# Records to process:
____________
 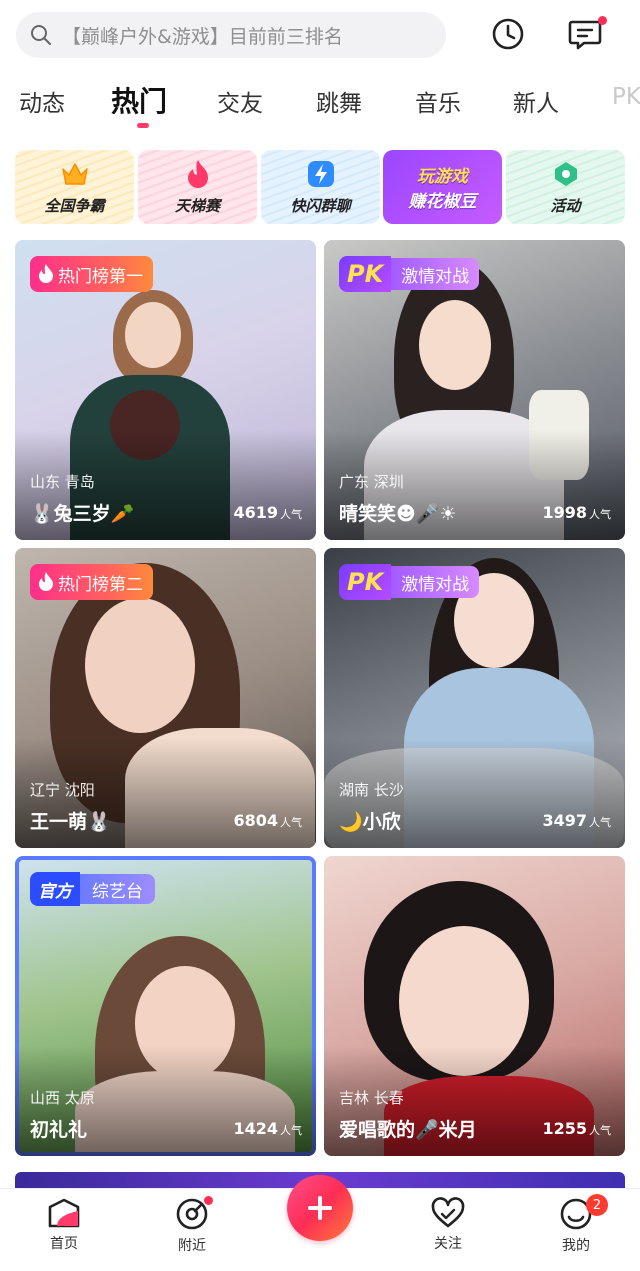 What do you see at coordinates (438, 101) in the screenshot?
I see `tab-yinyue: 音乐` at bounding box center [438, 101].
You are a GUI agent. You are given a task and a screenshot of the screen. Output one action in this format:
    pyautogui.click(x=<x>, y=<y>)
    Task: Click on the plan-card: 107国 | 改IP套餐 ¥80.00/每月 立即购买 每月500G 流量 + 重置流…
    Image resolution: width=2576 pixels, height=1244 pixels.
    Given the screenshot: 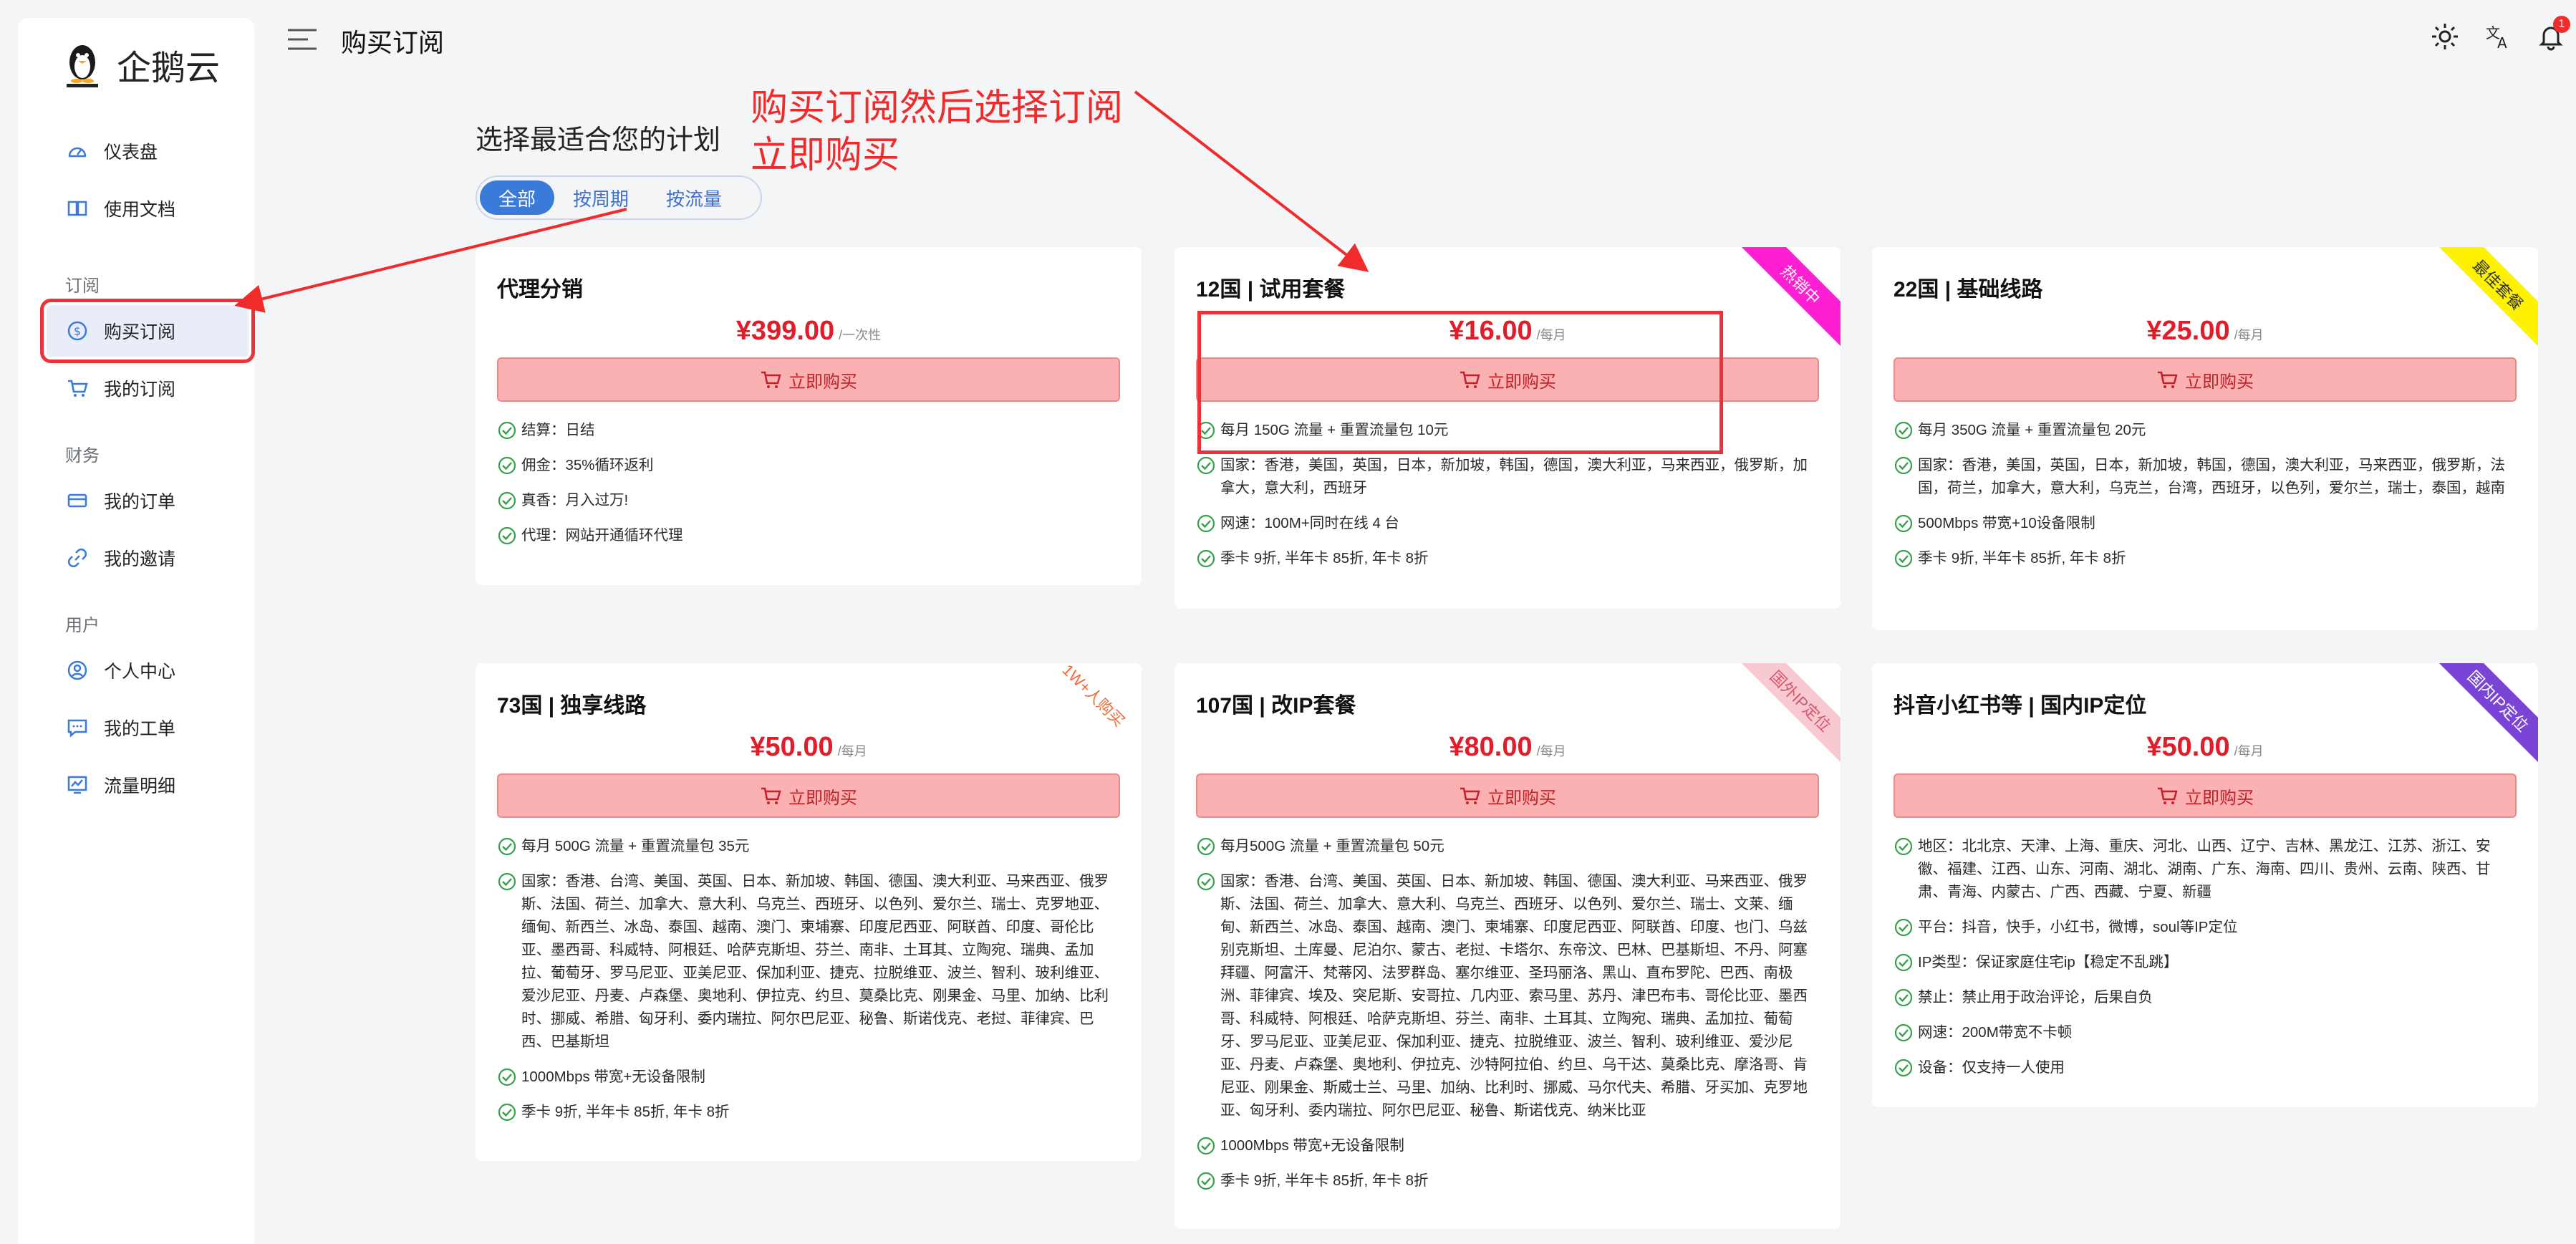 What is the action you would take?
    pyautogui.click(x=1508, y=946)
____________
# Task directions:
Reproduce verbatim the lines from the line with "You are a GUI" up to and including the line with "Task: Click on".

# Result below:
You are a GUI agent. You are given a task and a screenshot of the screen. Output one action in this format:
    pyautogui.click(x=<x>, y=<y>)
    Task: Click on the plan-card: 107国 | 改IP套餐 ¥80.00/每月 立即购买 每月500G 流量 + 重置流…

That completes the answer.